The memo caused Mr. Malloy to explode in what can only be called a hissy fit. Emitting quills, the porcupine told reporters that as Mayor of Stamford he had resisted agency “empire building.” He would neither remove the commissioners from DEEP, add staff, nor change the statutory authority of the agency. And if the commissioners disagreed with him, they were free to resign. Mark Ojakian, the governor’s Chief of Staff, closed the door on any further discussion: “As far as we’re concerned, this issue is resolved. I think the governor made his position clear. If people want to continue to go in that direction, I think his offer still stands.”

The commissioners – among them Arthur House, a quiet, plodding, patriotic citizen who has during a long and distinguished career in politics seen quite a few governors washed over the dam -- politely declined to commit hari-kiri.

This is an administration that does not seem to be overly concerned with conflicts of interests, provided Mr. Malloy or one of his trusted factotums directs the conflict to a predetermined end that casts glory upon Mr. Malloy. Means have never meant more than a hill of beans to ambitious progressives; it’s the end that matters in the end, isn’t it?

Perhaps the most glaring conflict of interest in state government lies coiled in the heart of the Attorney General’s office. Attorney General George Jepsen is required by statute to defend state agencies in all matters involving litigation and hearings. At the same time, state statutes “protect” whistle blowers from retribution. A whistle blower, as the honorable title suggests, is more often than not a low level state employee who, perceiving some inequity, blows the whistle on the very administrative personnel in state government whom the Attorney General’s office is required by statute to defend in every and all hearings before other state agencies and courts.
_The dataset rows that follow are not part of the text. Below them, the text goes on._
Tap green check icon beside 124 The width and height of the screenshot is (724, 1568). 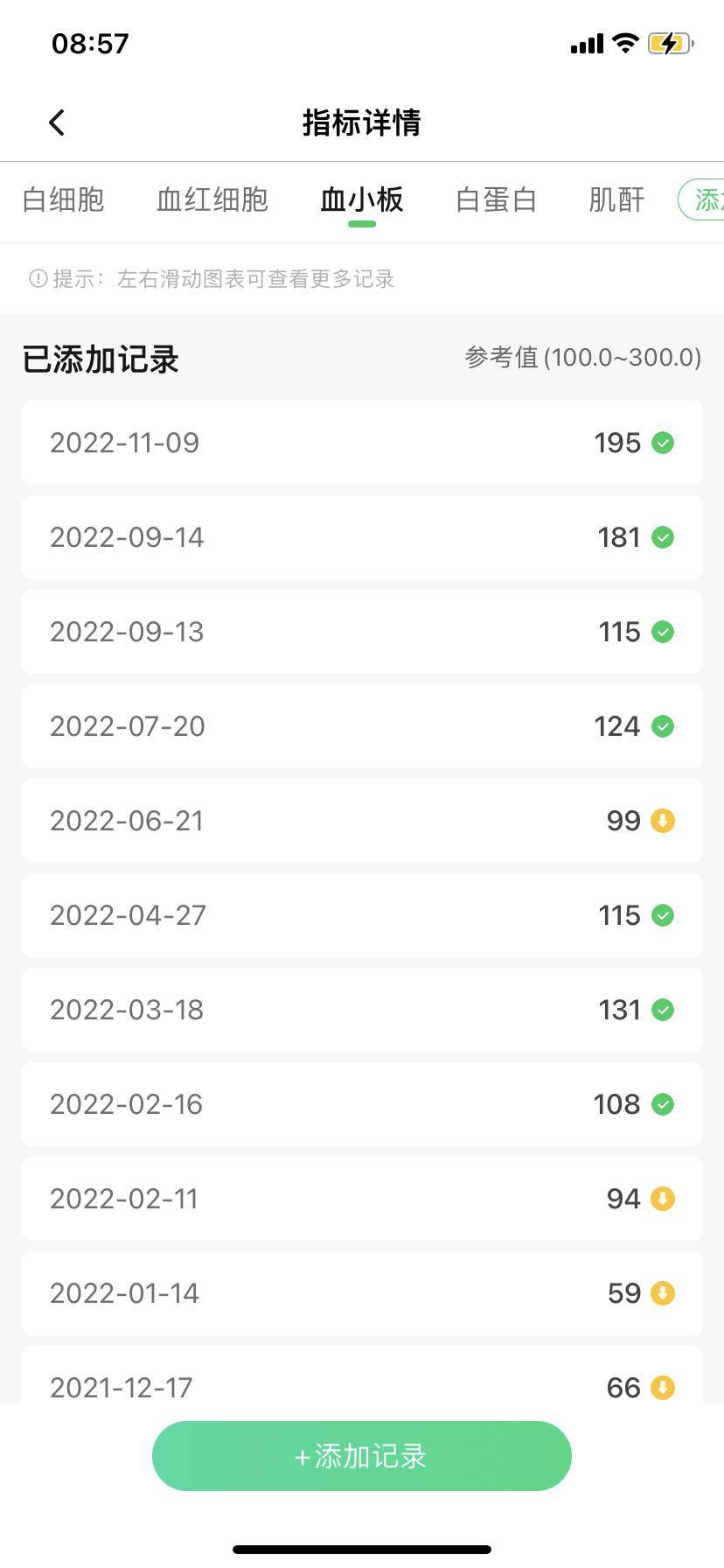pos(663,726)
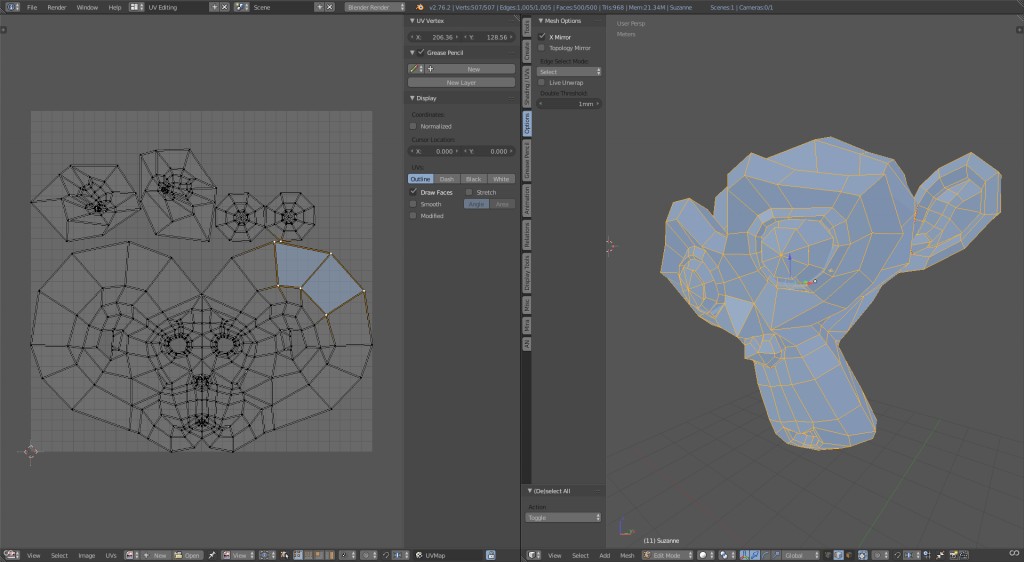Open the 3D viewport editor type icon

(x=532, y=555)
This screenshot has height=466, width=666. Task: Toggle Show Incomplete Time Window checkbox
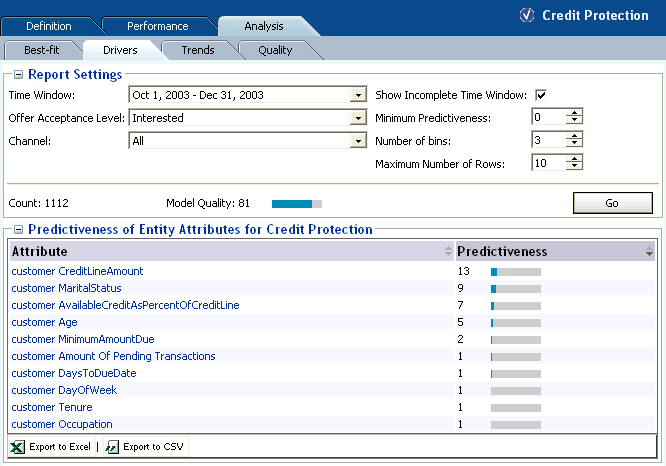click(x=541, y=95)
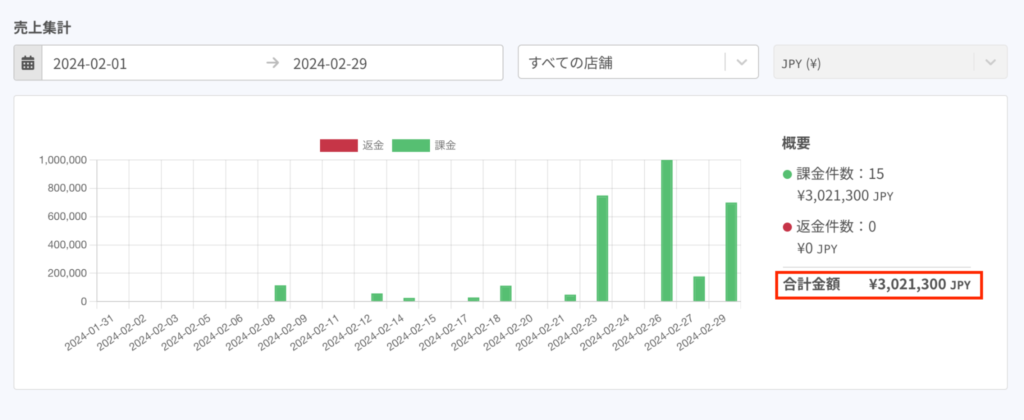
Task: Click the green 課金 legend color box
Action: tap(411, 146)
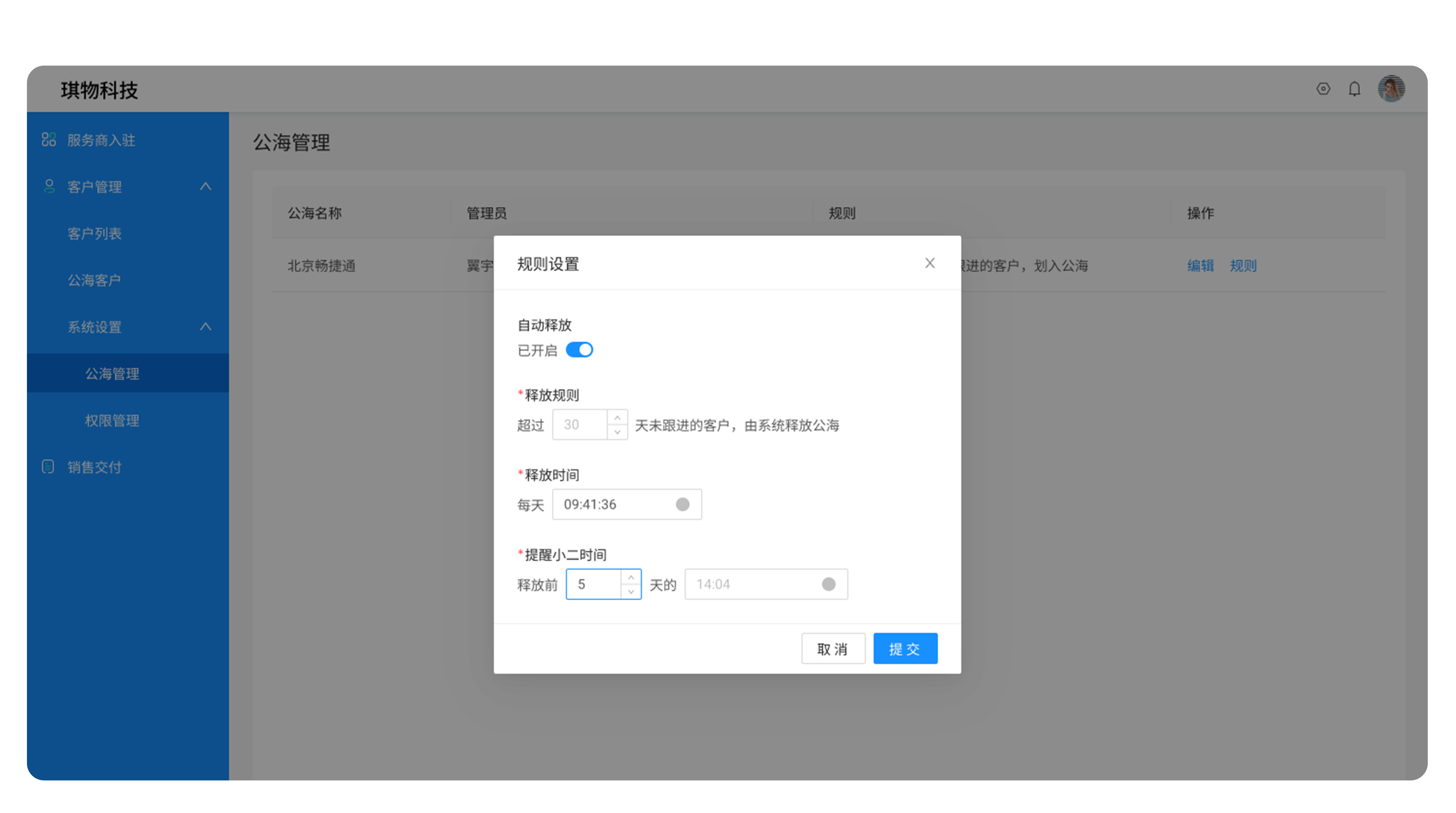Viewport: 1456px width, 813px height.
Task: Click the 规则 link in the table
Action: (x=1243, y=266)
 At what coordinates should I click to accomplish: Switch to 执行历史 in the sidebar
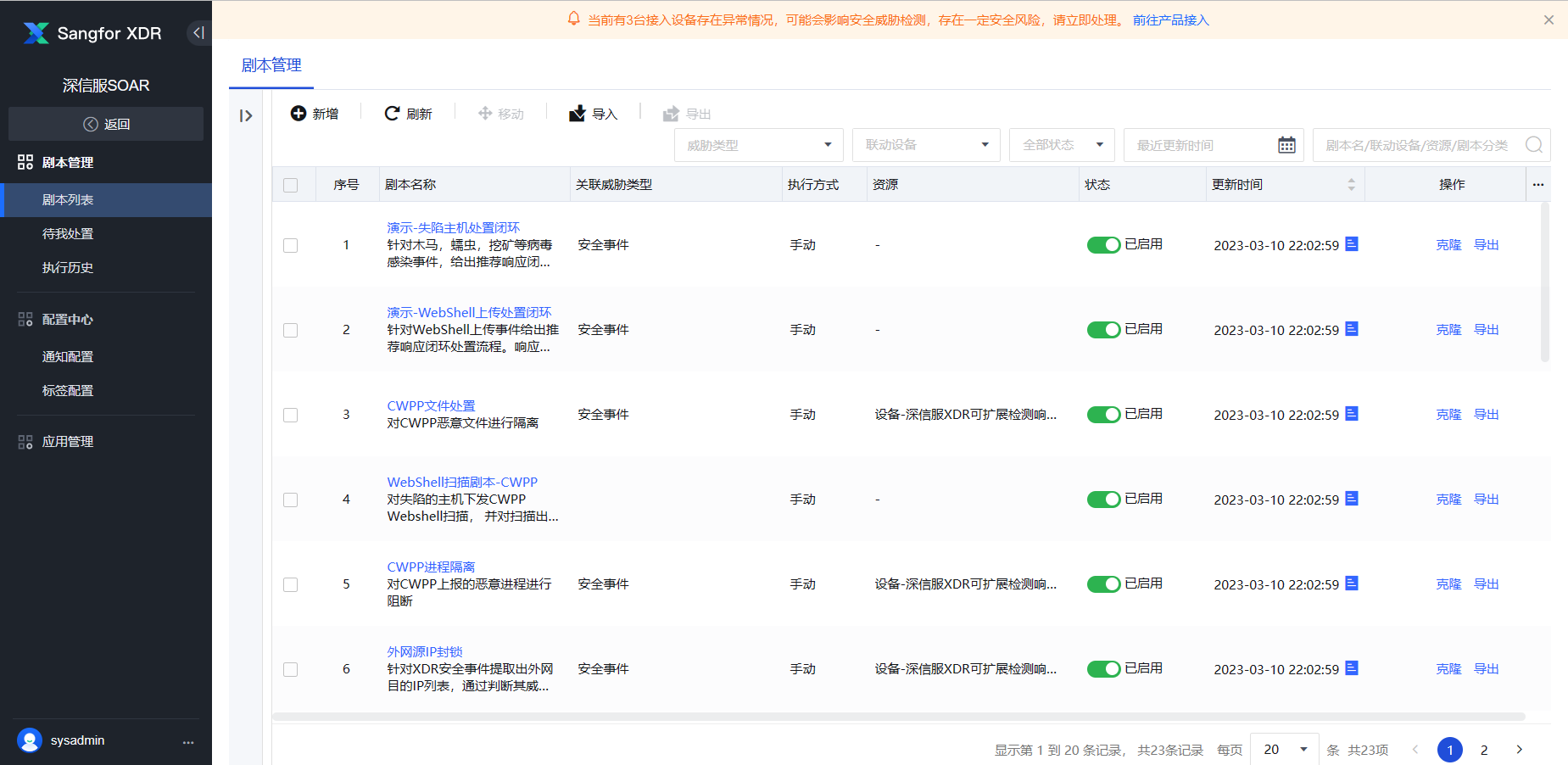68,267
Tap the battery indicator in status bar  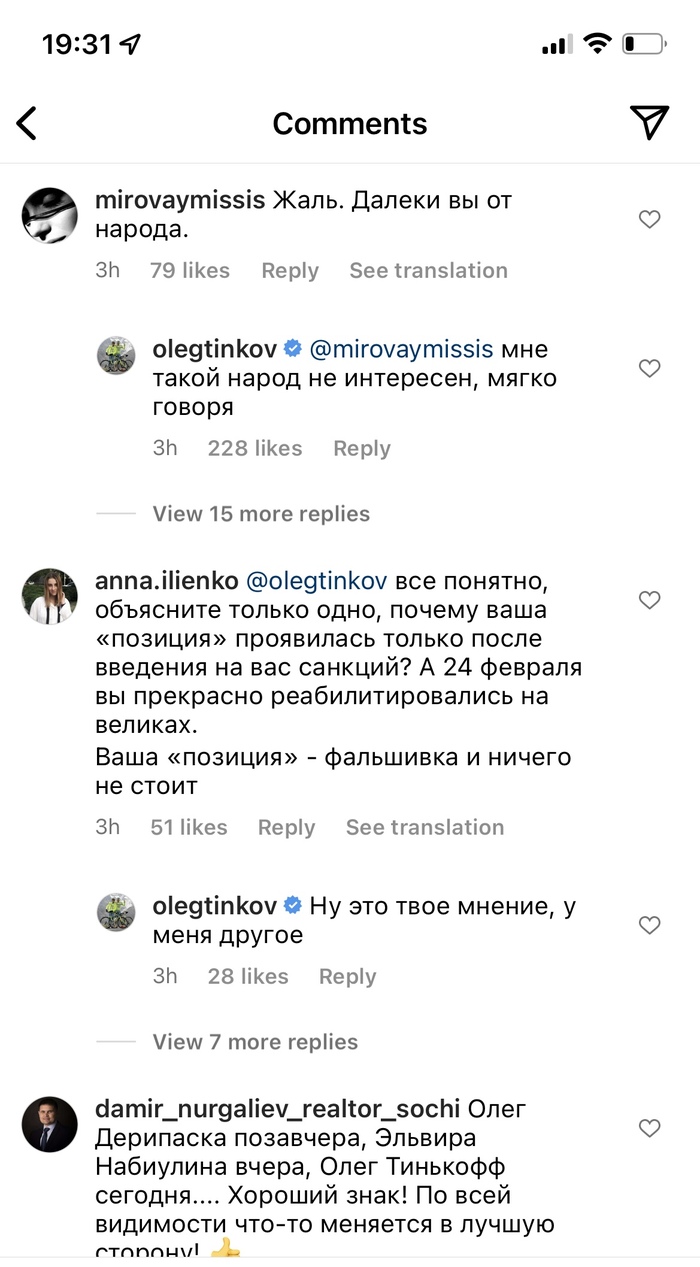pos(644,44)
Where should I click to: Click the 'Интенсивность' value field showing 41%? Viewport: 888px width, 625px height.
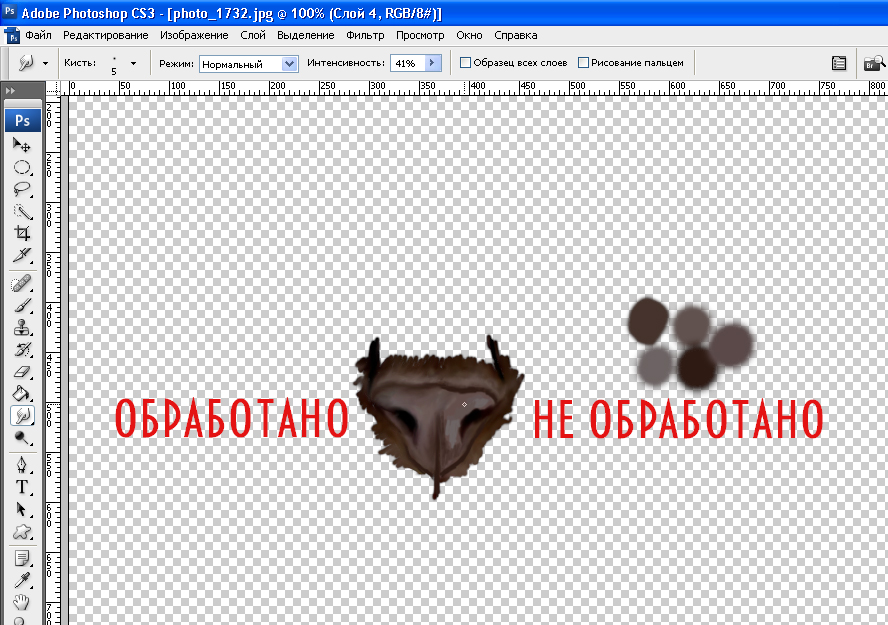(x=406, y=63)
To put it sharply, the Attorney General’s office is assigned to represent both the defendant and the plaintiff at any legal action; both the whistle blower and the person or agency blown upon are represented by the same council, a clear violation of every rule of law devised by the mind of man, including latent rights in the Magna Carta, the US Constitution and the “Model Rules of Professional Conduct” of the American Bar Association. Yet there it lays, this coiled conflict of interest, shaking its rattles against anyone who would presume to furnish information that might lead to agency reform.

Reform in Connecticut is little more than a battle cry raised during campaigns by challengers of the status quo. The election having been won by the challenger, the winner then inaugurates his own programs, and these, however destructive of the public interest, must in turn be defended to the last drop of blood by the victors. The permanent government -- those who remain in power after all the battles have concluded: the administrative apparat, agency spokespersons, lobbyists, legal leeches, union stewards for life, legislators in gerrymandered districts, journalists who genuflect at the throne -- are immune to significant change and genuine reform.

Political corruption and destructive conflicts of interests both can be effectively confronted by reinstituting Connecticut’s Inspector General Office. A truly independent IG armed with subpoena powers, elected to office as are other members of the state’s underticket and removable by impeachment only, or an expansion of the office of state auditors armed with subpoena powers and charged with the mission of rooting out political corruption, might easily introduce genuine reform into Connecticut’s sclerotic, morally deracinated engine of self-protection, self-perpetuation and self-glorification. The only real obstacle to much needed governmental reform is a progressive cabal intent on reforming everything but government; i.e. everything but itself.

These enemies of the public interest should be treated with contempt and blasted to smithereens by what Mark Twain thought was the most effective engine of destruction in modern times – withering, acidic and unrelenting critical laughter. Twain disguised as Satan in the Mysterious Stranger Manuscripts: “Against the assault of laughter, nothing can stand.” Not even porcupines.